In recent pieces for the New Yorker, Sacks has chronicled the experiences of patients whose connections to music grew inexplicably stronger after brain injuries caused by accidents or illnesses. He wrote about a 42-year-old orthopedic surgeon who never had even a passing interest in music. But after the man was hit by lightning — in a phone booth, no less — he developed a sudden and insatiable interest in piano concerts that has never left him. Not only did he want to hear piano music, he also wanted to learn how to play it. The man became so obsessive he eventually wrote and performed original music on the piano — all of which was instigated by a gigantic bolt of electricity to the brain.
Sacks told this story and others from the stage at the Palace of Fine Arts last week as part of the City Arts & Lectures series Talking Music. Looking very undoctorlike in a Giants cap and black sneakers, his manner of dress as down-to-earth as his comedic asides, the affable Sacks took questions about music's ability to heal the dying; about certain diseases, such as Williams syndrome, that make a person more musically attuned than most; and about the mind's need for repetition in song (hence the mental attraction, whether you like a commercial jingle or not, to a track with a strong repetitive hook).

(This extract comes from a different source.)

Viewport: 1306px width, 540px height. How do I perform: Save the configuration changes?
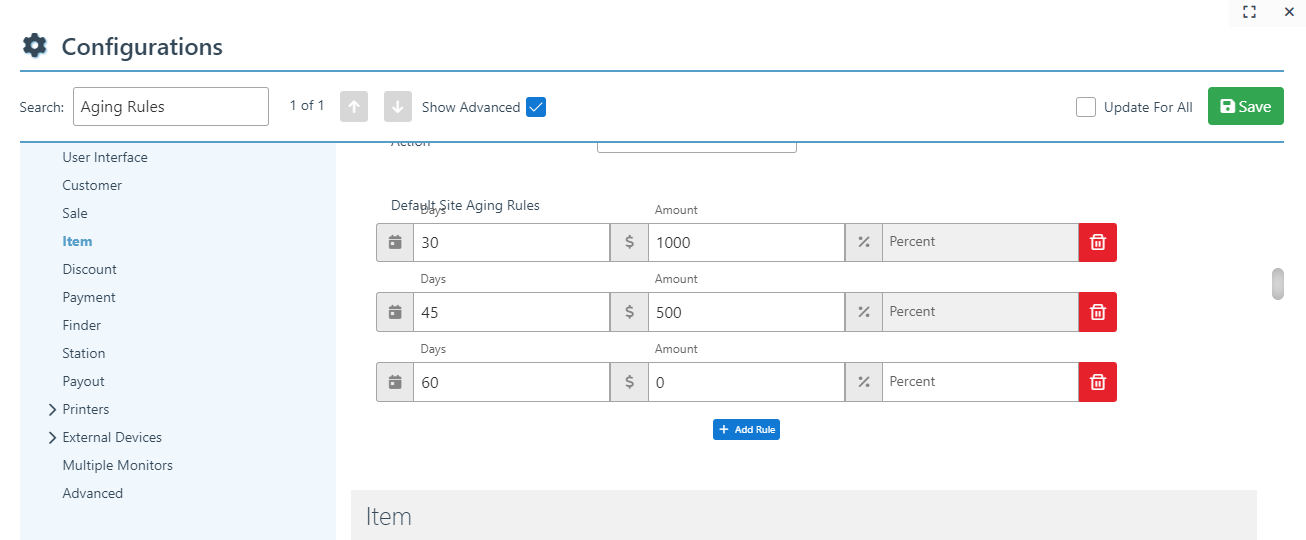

Sacks, most famous for his book Awakenings (later made into a movie starring Robin Williams), also noted that playing music shapes the brain differently. So while you can't tell someone's career from the shape of his or her brain, you can tell when that person is a musician. This, of course, prompted a question from one musician in the crowd worried that a big "music brain" would push out other areas of learning (Sacks reassured him that was not the case).
Sacks also recounted the amazing tale of British musicologist Clive Wearing, who suffered a brain infection so severe his memory span shrunk to the space of a blink — in a matter of seconds, he forgot everything from details about his doctor to life with his wife. And yet with music Wearing never forgot anything. He could lead a choir, sing a song, and play an instrument from start to finish. When he was making music, he was completely normal. The moment the music was over, though, the "abyss was waiting for him," Sacks explained.
Music resonates so strongly with humans we literally can't get it out of our heads — although Sacks also treats cases where that's a bad thing. He calls "musical hallucinations" — an affliction where the brain's jukebox is constantly loading up the same song on repeat — "the commonest form of nonpsychotic hallucinations."
"If you're going to have amnesia, you might as well be a musician," Sacks quipped. Having worked with people who have severe memory loss, he's learned that "familiarity with music is the last thing that goes." He added that you could wipe out all other memories from the brain and music would still be there, "locked away like a treasure at the base."
It's a fascinating idea. At a time when music fans are so fickle and always onto the next download, it's comforting to think about how we've been reacting to it on much deeper, and almost spiritual, levels.